First off…President Trump got to the podium, handed a bound copy of the Address to Pelosi and then…started the speech without giving old Nancy her little moment in the spotlight as per an introduction which surely would have drawn boos from the left side of the aisle.
Now given that fact that we’re talking about the same party that booed GOD…maybe Trump should have taken the boos and then quipped that considering who they booed at their convention, he was in good company.

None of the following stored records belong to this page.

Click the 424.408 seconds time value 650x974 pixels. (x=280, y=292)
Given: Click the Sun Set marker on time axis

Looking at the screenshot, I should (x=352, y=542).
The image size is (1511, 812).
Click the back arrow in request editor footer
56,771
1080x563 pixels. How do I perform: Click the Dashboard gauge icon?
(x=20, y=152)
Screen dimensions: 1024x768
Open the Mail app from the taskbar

All the liberals hens wore white…so that they would stand out in protest of President Trump…and they did. They looked for all the world like the Women’s Auxiliary of the Ku Klux Klan. Now to be fair, the Klan hasn’t been historically the only bunch to have their women dress in all white…Hitler’s League of Nazi Socialist Women also wore white.
The real fun at the SOTU was watching poor, OLD Nancy Pelosi trying to control the liberals from her perch behind President Trump. Every time President Trump said something, the Kommie Klux Clan looked at their Botox queen for guidance and more often than not…they just sat there but…there were several times when at least some of the Klan stood, some even applauded even though they seemed rather bewildered.

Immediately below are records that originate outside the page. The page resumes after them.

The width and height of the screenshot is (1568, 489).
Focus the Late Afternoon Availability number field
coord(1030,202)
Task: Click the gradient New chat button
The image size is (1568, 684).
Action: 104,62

And why were they bewildered?
Because Botox Nancy didn’t know what to do.
Because…President Trump trolled the trolls. The White House gave a copy of the State of the Union Address to Pelosi a day or so ahead of the speech, as is the custom…but…President Trump left out a few key parts…like introducing Buzz Aldrin…and that cute young girl who survived cancer…and the fellow who survived the Holocaust as well as the Pittsburg Synagogue shooting.
Nancy didn’t know that those things were coming, so she hadn’t cued her liberal Klan in ahead of time.
Then there was the part about having more women in congress than at any time in history…Nancy didn’t know about that either…and when the nattering naybobs of the Kommie Klux Klan heard that…they went full-on liberal girls gone wild…standing, cheering, high-fiving and happy dancing and applauding during President Trump’s speech.
How embarrassing for the liberals…having a socialist collective orgasm on national television during a Trump speech.
And you wonder what Botox Nancy was doing up there all night, flipping through pages? That was the pre-copy of the speech supplied by the White House that was missing all the things Trump knew he could use to get a positive reaction…even from liberals.
It was classic rope-a-dope of the biggest dopes in the room.
Tied directly to the State of the Union Address, was the lame liberal response that came afterword featuring the political reality show Biggest Loser 2018 winner…Stacy Abrams…who basically talked about nothing for ten minutes. My guess is that the response was written ahead of the speech from the advance, yet not at all complete copy OF the speech that was given to Pelosi.
Abrams told the tale of how her father had to hitchhike home after work in the rain…and how she and her mother drove the route looking for him…finding him without a coat because he had given it to a homeless man. What a touching story…until you start to wonder why he was walking home in the rain if his wife had the car…just sitting there at home waiting for him rather than going to get him in the first place.
I would also not be a bit surprised if a good deal of the response got cut while Trump’s speech was still going on because certain things that were included in the advanced copy were then NOT included in the actual speech.
Finally, throughout the entire State of the Union Address, Alexandria Occasional Cotex had the most confused look on her face. During the chants of “USA, USA, USA,” I really think she wanted to join in…she just wasn’t sure how to spell it, and the way she kept looking at Botox Nancy…that was just weird. She was either waiting for direction on what to do next…or…
She was thinking “if that gasbag doesn’t stop chewing her cud, she’ll be the first old cow done away with under the New Green Deal.”
Any way you look at it…it was a banner bad week for liberals.